Am 27. April 2026 fand in Düsseldorf der Chemie‑ und Pharmatag NRW statt. Vertreter des chemisch‑pharmazeutischen Sektors Nordrhein‑Westfalens trafen sich, um aktuelle wirtschaftliche Herausforderungen zu analysieren und den Vorstand des Verbandes der Chemischen Industrie Nordrhein-Westfalen (VCI NRW) zu wählen.

Wirtschaftliches Umfeld

Die Veranstaltung hob die anhaltenden Belastungen durch hohe Energie‑ und Rohstoffkosten, regulatorische Auflagen sowie eine schwache Wirtschaftsaussicht hervor. Diese Faktoren erfordern schwierige Investitionsentscheidungen, während die Branche auf Klimaneutralität hinarbeitet.

Vorstandswahl

Der neu gebildete Vorstand setzt sich aus Führungskräften multinationaler Konzerne und mittelständischer Unternehmen zusammen:

PositionKandidatUnternehmen
VorsitzenderThomas WesselEvonik Industries
Stellvertretender VorsitzenderDr. Thorsten DreierCovestro

Die Zusammensetzung unterstreicht die Vielfalt des regionalen Sektors und signalisiert eine starke, übergeordnete Vertretung der Interessen des chemisch‑pharmazeutischen Sektors.

Forderungen und Themen

Es wurde betont, dass stabile politische Rahmenbedingungen, vereinfachte Bürokratie und wettbewerbsfähige Energiepreise erforderlich sind, um Wertschöpfung, Investitionen und Arbeitsplätze in Deutschland zu erhalten.
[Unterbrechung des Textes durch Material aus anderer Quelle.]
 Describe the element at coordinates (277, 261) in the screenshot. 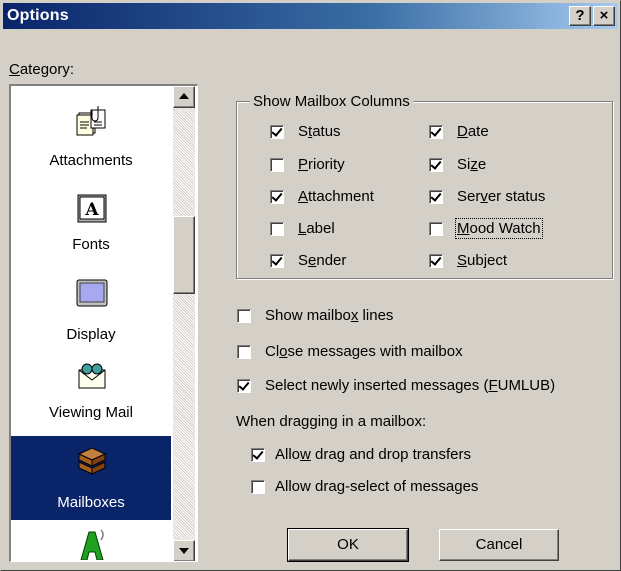

I see `column-sender-checkbox` at that location.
Darüber hinaus behandelte das Treffen die europäische Industriepolitik im weiteren Sinne sowie die wirtschaftlichen Bedingungen in den USA. Diese Themen zeigen die Orientierung des Sektors auf koordinierte Interessenvertretung und Resilienz in unsicheren Zeiten.

Fazit

Der Chemie‑ und Pharmatag NRW 2026 verdeutlichte die aktuellen Herausforderungen für die chemisch‑pharmazeutische Industrie in Nordrhein‑Westfalen. Die Wahl des Vorstands signalisiert ein starkes Engagement für politische Stabilität, effiziente Regulierung und internationale Zusammenarbeit, um die Wettbewerbsfähigkeit und Zukunftsfähigkeit des Sektors zu sichern.